┌─ Items
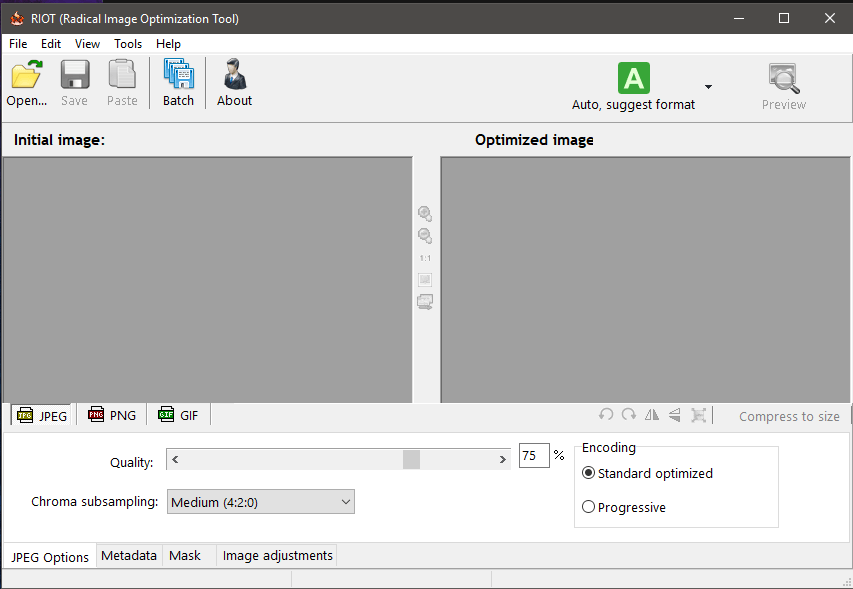This screenshot has width=853, height=589.
Task: Flip the image vertically
Action: [673, 414]
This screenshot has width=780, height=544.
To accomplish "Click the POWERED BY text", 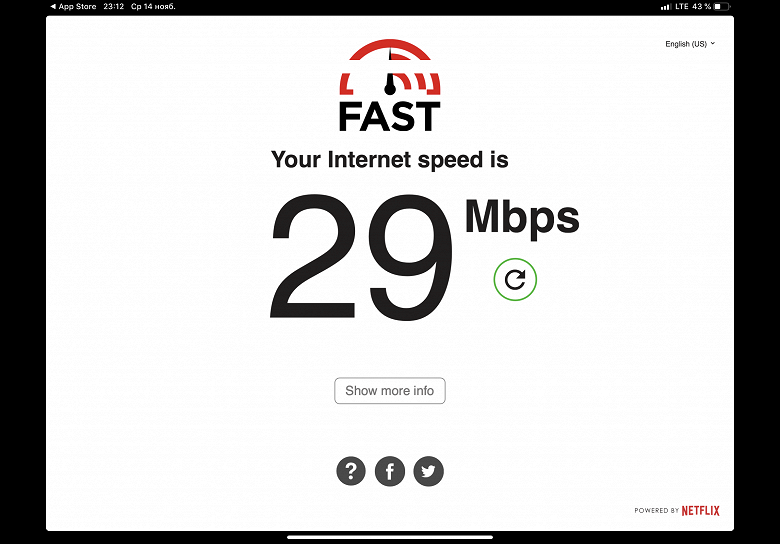I will click(656, 511).
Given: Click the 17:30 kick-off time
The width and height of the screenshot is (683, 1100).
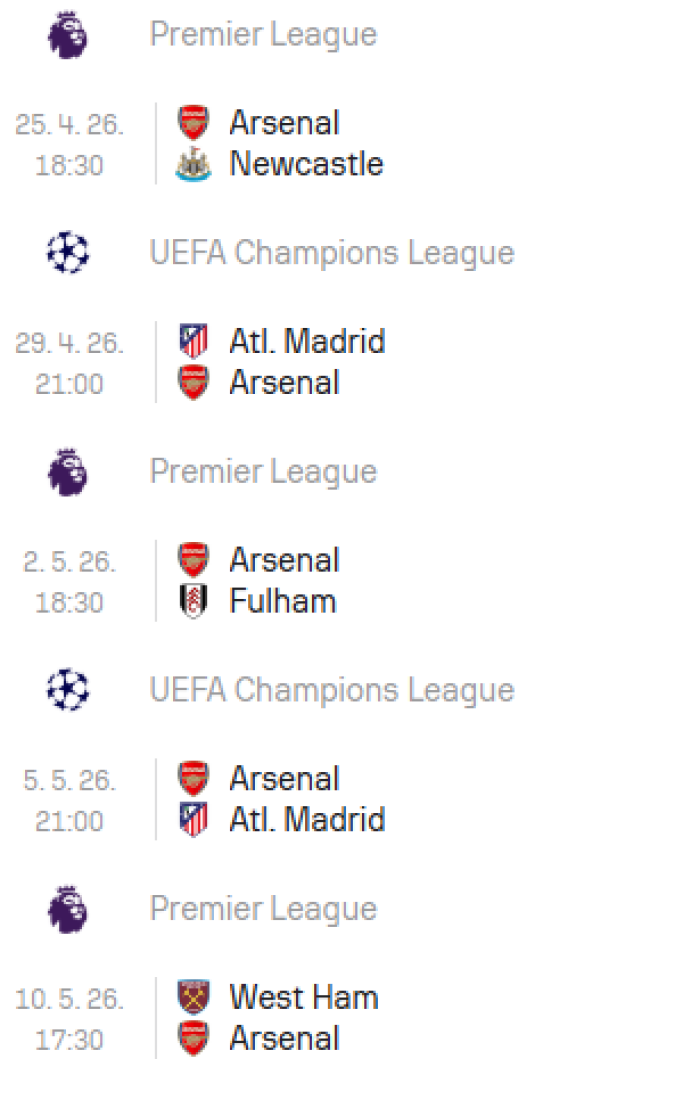Looking at the screenshot, I should tap(69, 1041).
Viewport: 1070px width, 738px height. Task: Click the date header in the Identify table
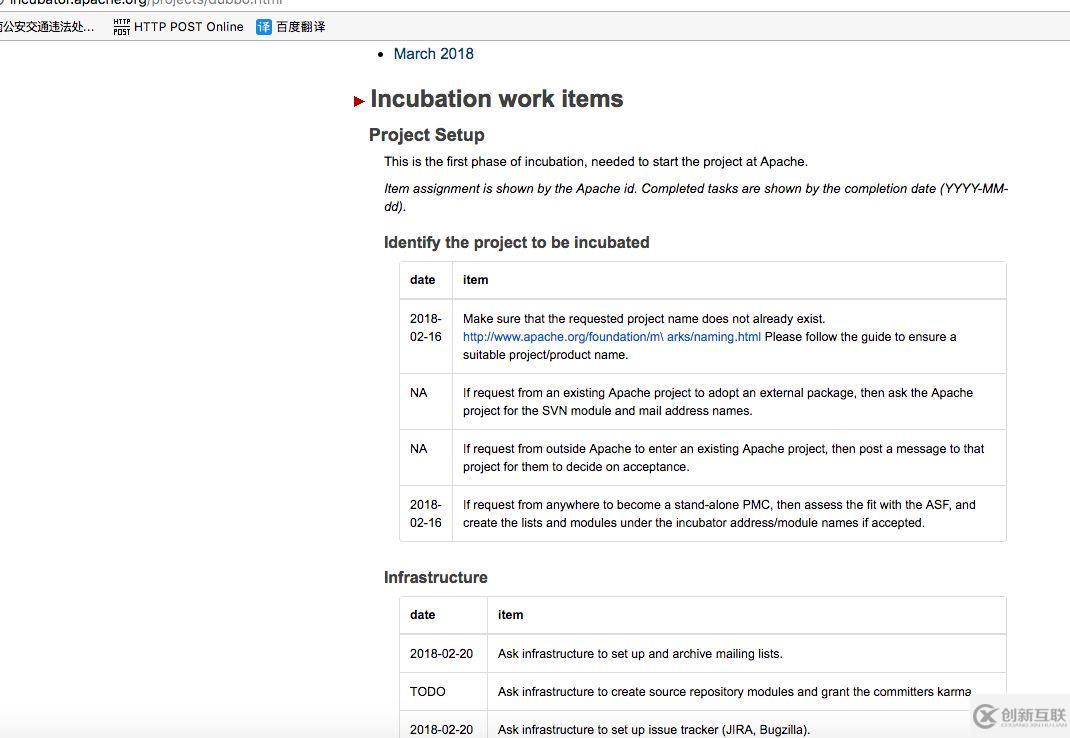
└─
▸ What you should do
Quote the records exactly, starting with the line that contains "Given: Click the 17:30 kick-off time" and running through the end of the records, with both ends included. Leave the pictures out of your answer.

▸ Written solution
Given: Click the 17:30 kick-off time
The width and height of the screenshot is (683, 1100).
Looking at the screenshot, I should tap(69, 1041).
Viewport: 1070px width, 738px height. Task: Click the date header in the Identify table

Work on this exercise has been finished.